While California’s attorney general said her state was likely to sue against Trump’s unilateral move, at a Sunday news conference, the convicted felon president said he’s also considering sending in active-duty Marines to suppress the protesters, but refused to state what kind of standard he would set before such a deployment. “The bar is what I think it is. If we see danger to our country and to our citizens, and we’ll be very, very strong in terms of law and order,” Trump told reporters.
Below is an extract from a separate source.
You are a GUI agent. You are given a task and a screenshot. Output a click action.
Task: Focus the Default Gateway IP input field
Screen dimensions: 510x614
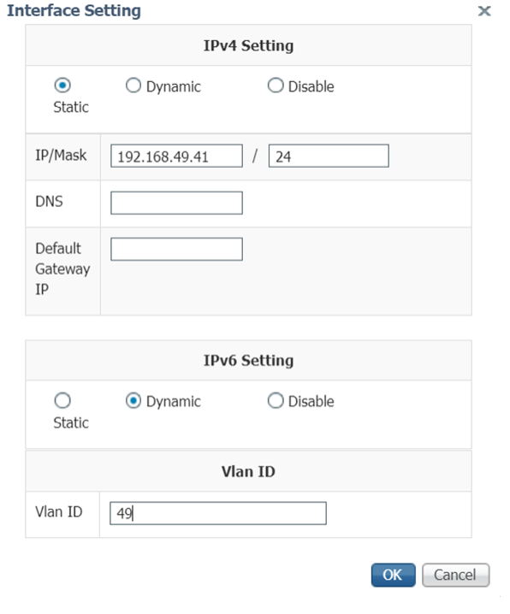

Dispatching military forces to violently put down people protesting against his policies was one of Trump’s biggest dreams during his first term. He explicitly tried to do it in 2020 against Black Lives Matter demonstrators who had gathered outside of the White House but was rejected by then-Defense Secretary Mark Esper, who went public with his refusal, saying that "the option to use active duty forces in a law enforcement role should only be used as a matter of last resort, and only in the most urgent and dire of situations."
While Esper wisely refused Trump’s authoritarian desires to sic the military on citizens, Trump’s current Defense Secretary, the blow-dried former Fox host Pete Hegseth, has been overjoyed to deploy Marines against civilians. “If violence continues, active duty Marines at Camp Pendleton will also be mobilized — they are on high alert,” he wrote in a Saturday social media post.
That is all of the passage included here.